The story of the sixties in Torquay mirrors that of the nation. Local writer and poet Mike Williams was there and has charted the rise and fall of a generation. He remembers, “For a couple of years in the early ’60s The Melville was home to the beatniks. Singing, guitar playing, and even the occasional poetry reading occurred, although the main attraction was cheap rough cider. As the older beatniks moved on, and the last generation appeared, the scene moved to the Rising Sun. There were never any poetry readings here. Although it was packed every night for four or five years, the scene degenerated into drunkenness and despair, reflecting that of the underground Torquay youth culture as a whole.
“The beatnik lifestyle was mainly one of part-time work, the cheapest possible rented rooms, support from the National Assistance Board, and loafing about on beaches and in pubs.
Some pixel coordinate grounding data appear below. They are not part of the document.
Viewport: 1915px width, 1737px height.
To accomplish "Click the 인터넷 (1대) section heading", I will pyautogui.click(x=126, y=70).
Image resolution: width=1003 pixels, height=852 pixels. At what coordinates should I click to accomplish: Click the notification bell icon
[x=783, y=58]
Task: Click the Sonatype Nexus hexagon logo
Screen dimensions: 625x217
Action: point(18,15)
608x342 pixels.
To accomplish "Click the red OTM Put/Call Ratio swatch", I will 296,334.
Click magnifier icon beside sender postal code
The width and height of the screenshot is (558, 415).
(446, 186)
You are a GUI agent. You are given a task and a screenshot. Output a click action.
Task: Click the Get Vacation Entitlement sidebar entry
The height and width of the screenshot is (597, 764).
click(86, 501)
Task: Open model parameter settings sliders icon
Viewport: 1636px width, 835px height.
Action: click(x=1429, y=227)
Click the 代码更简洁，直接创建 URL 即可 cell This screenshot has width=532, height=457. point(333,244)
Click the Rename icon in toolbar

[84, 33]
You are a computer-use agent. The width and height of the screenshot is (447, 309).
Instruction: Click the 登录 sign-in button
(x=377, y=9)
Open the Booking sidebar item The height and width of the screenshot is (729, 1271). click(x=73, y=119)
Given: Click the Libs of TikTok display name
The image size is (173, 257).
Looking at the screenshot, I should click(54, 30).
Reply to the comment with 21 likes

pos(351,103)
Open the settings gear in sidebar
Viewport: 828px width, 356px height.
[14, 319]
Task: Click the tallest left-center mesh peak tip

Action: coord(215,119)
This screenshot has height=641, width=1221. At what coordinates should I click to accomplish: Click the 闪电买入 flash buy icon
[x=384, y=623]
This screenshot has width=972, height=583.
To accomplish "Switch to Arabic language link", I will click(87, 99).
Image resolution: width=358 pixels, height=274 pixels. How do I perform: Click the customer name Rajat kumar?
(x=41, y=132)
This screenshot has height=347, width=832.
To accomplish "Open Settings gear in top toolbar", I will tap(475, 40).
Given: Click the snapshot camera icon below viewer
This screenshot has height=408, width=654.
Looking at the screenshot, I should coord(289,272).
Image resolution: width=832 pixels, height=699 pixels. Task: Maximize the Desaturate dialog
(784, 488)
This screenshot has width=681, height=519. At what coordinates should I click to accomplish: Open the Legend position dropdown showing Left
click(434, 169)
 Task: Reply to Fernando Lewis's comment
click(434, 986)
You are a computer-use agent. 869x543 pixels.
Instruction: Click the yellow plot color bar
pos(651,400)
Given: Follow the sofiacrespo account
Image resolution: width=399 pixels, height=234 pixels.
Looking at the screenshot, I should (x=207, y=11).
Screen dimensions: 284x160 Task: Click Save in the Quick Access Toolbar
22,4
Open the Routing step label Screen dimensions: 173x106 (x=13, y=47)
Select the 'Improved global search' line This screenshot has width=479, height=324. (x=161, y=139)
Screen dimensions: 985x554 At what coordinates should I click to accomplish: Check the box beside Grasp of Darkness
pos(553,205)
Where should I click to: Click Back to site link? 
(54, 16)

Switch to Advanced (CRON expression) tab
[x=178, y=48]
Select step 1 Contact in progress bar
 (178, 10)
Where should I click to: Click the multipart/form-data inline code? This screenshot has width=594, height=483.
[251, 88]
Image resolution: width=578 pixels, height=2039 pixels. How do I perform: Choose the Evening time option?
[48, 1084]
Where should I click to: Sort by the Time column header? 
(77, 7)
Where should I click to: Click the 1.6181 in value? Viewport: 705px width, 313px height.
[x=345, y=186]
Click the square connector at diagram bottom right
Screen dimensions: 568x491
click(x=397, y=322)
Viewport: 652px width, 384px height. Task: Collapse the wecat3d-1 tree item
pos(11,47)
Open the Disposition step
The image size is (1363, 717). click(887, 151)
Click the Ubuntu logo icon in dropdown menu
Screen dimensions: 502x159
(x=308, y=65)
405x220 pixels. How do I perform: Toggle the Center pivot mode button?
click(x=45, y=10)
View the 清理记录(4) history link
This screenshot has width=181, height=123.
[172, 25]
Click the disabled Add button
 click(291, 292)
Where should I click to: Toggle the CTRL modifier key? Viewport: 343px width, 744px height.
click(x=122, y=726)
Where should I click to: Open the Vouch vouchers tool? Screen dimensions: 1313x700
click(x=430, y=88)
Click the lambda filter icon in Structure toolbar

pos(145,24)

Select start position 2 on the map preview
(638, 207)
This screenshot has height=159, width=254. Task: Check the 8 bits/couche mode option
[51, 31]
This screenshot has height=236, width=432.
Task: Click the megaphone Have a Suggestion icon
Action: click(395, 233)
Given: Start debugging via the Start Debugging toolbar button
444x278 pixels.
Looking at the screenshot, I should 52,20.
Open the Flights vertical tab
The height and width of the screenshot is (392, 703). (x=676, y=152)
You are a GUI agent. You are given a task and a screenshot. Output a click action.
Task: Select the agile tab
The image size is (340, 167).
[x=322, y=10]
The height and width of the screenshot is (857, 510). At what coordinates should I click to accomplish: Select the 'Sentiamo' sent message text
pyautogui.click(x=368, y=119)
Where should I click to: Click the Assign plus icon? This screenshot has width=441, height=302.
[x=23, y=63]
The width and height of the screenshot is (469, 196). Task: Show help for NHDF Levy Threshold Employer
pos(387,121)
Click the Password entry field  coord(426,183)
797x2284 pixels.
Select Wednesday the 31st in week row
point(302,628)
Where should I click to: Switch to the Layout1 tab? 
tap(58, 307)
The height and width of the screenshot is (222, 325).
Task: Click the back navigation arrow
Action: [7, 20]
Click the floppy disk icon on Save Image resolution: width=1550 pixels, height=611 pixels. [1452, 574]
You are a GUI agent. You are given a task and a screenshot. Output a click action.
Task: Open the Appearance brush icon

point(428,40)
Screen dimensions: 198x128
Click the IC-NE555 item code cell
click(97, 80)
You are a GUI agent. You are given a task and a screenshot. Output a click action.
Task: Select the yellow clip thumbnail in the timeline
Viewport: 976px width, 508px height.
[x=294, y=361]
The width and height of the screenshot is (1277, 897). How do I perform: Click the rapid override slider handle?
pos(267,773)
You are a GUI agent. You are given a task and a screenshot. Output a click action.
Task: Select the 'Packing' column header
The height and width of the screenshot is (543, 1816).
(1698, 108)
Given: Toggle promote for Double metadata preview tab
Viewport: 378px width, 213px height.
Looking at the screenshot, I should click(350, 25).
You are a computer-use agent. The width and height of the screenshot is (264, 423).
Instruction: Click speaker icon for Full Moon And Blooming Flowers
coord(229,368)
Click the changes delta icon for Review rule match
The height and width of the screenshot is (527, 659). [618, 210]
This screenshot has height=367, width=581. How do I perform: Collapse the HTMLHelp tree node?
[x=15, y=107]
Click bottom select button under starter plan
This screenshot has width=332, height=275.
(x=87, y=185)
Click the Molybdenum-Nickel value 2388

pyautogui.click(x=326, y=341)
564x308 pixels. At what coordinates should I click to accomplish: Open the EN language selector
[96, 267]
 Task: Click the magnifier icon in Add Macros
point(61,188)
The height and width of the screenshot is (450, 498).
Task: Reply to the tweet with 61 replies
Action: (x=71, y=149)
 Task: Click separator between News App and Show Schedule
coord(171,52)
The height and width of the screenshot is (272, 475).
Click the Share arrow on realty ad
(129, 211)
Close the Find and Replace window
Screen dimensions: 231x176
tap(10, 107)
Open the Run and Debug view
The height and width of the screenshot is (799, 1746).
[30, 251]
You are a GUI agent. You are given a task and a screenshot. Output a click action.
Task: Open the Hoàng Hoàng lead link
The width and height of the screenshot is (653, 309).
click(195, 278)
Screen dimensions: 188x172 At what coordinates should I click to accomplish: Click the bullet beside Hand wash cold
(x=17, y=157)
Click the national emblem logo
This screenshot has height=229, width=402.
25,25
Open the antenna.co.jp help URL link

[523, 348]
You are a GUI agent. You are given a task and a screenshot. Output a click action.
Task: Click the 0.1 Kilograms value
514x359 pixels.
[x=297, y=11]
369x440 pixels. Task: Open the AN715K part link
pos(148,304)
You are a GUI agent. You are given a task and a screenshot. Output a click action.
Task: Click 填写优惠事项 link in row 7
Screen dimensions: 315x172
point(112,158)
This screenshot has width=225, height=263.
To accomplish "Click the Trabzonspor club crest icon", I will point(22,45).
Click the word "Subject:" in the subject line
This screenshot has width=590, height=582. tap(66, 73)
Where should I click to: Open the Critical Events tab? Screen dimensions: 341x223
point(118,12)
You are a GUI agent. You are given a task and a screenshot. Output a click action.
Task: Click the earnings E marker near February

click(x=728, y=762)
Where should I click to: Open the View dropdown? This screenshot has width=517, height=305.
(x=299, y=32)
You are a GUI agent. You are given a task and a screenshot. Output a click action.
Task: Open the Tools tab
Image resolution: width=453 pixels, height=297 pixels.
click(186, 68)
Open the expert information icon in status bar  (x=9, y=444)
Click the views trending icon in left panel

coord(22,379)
At first, that is, from c. 1961, it was magical: life was exciting, it was fun, we were very young, and the possibilities seemed endless. The town itself was imbued with a romantic splendour which few other towns could match. We worked in hotels, on the beaches, on the buses, even sometimes in offices.
“There was, however, a noticeable decline in this almost paradisiacal lifestyle from c. 1965 onwards. Indeed, the end of the beatnik period can be dated absolutely: to the ‘Wholly Communion’ poetry gig at The Albert Hall in London in the autumn of 1965. Beatnik was dead, hippy was in, and the innocence and joy of being young (in our case in Torquay) was lost forever.
“The major cause of this change was the arrival and quick proliferation of drugs. Firstly hashish and amphetamines, then heroin. The arrival of heroin was to prove disastrous for the beatniks of Torquay. A terrible holocaust swept through the town (as it still does) literally killing many of us. It is a holocaust which is un-noticed and unrecorded in the social history of our country, and certainly of Torquay. It needs to be spoken of.
“What the Torquay beatniks were ultimately searching for was a sense of belonging (what they all had in common was fatherless-ness, most being GI babies) and, for a while, this could be found in The Melville and The Rising Sun. But joy turned slowly to despair, as the incursions of drugs grew ever greater. In the end the Rising Sun was raided and the scene, in its last stages, collapsed completely. Mandrex, LSD, and heroin took a greater hold. There are still ‘acid casualties’ walking around Torquay to this day.”
Mike has put together this terrific compilation of photos of Torquay’s Beatniks and hippies:
As the sixties ended the mood had noticeably changed. In 1972 a 100-strong mob of men and women attacked Torquay police station, throwing bricks and bottles. The chant was “Kill the Pigs!”, and officers were assaulted – one later told the court he thought he was going to die. Some in the Love Generation were learning to hate.